3. Decide to accept or reject. The receiver of feedback gets to choose whether or not any of it has merit. The benefit of cooling off first is that you have a better chance of seeing any wise nuggets in the other person’s rampant criticism. And if there aren’t any, you get to reject the gift of insults.
4. Repeat. Several times. This demonstrates your willingness to consider feedback the other is offering. This the courageous step, by the way, the place where most will be tempted to throw in the towel. You may be thinking, Why should I have to keep listening to this crap? Why is it my burden to be the adult here? Well, because you are an adult. Keep your eyes on the long game — you are working toward a long-term solution, not short-term triumph.

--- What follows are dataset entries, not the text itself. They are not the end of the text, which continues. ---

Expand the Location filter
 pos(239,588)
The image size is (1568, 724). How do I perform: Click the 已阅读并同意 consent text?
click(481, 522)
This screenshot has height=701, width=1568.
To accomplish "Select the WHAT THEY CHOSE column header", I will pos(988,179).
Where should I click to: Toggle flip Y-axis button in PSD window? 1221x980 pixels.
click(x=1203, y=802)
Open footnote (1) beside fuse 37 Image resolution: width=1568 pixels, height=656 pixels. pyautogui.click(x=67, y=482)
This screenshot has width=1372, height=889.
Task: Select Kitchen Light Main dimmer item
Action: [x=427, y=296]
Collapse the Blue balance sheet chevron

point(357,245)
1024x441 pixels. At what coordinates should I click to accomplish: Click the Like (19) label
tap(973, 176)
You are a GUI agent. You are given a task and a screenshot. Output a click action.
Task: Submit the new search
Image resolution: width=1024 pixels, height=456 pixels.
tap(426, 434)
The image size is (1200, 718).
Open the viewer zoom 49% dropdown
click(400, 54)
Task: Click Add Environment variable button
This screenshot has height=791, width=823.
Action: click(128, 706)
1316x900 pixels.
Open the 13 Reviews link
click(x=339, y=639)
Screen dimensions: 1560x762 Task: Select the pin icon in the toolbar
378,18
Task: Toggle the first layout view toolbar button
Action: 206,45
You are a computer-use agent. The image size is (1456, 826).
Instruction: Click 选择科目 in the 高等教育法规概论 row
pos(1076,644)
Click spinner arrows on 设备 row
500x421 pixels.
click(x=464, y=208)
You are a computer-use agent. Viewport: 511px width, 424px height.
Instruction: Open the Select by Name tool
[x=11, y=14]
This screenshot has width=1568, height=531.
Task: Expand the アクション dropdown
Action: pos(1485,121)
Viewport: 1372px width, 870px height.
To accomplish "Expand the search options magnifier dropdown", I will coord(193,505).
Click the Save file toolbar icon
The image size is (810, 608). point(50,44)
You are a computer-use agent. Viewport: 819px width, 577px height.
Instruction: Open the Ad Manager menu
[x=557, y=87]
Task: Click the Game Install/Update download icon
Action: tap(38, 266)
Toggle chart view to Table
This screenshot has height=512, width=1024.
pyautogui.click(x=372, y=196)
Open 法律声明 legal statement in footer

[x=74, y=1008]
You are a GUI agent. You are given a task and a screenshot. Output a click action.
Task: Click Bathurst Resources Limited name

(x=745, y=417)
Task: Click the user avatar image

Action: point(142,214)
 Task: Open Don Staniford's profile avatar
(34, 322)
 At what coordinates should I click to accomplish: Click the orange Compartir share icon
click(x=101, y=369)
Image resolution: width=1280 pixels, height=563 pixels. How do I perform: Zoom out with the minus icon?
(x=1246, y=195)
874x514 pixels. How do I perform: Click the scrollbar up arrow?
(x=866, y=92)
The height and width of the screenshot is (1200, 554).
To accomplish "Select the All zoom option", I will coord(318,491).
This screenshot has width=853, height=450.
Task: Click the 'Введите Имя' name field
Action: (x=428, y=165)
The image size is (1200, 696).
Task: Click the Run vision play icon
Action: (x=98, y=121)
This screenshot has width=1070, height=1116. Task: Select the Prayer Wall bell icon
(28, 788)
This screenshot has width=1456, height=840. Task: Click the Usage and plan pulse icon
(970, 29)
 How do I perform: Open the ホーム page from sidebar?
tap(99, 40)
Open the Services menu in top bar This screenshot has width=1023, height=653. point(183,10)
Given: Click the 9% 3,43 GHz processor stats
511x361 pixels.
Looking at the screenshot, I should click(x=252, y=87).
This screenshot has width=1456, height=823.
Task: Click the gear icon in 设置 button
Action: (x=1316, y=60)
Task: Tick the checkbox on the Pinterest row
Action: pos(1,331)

5. Raise the second issue (frequency or unpleasant delivery) later. At a time completely separate, and in private, raise the second issue, the frequency or manner in which they criticize. You might say something like, I’d like to talk about something that’s been weighing on me. I’ve been working hard not to push back when you offer me feedback, and now I’d like you to consider some feedback from me. When can we talk about this for a few minutes?
I advised Bev to try the above strategy for a few weeks before going to Step 5. It does mean she’ll have to bite her tongue. But if this is the man she loves, a few weeks is a pretty small period in a lifetime relationship. It takes a while to change a habit that’s well-established.
And I suspect a few things may happen over those few weeks if she can successfully keep herself from tangling the two issues. He will probably begin to notice that she isn’t pushing back whenever he criticizes, and that may soften his habit a bit. She may discover there’s wheat (something beneficial) in all the criticism chaff. The bickering should decrease. And when she’s ready to raise the second issue, he’s much more likely to be willing to talk about it meaningfully.
In conflict, it’s tempting to make it the other person’s job to fix the problem. How much more empowering to remember that you can change the dance yourself.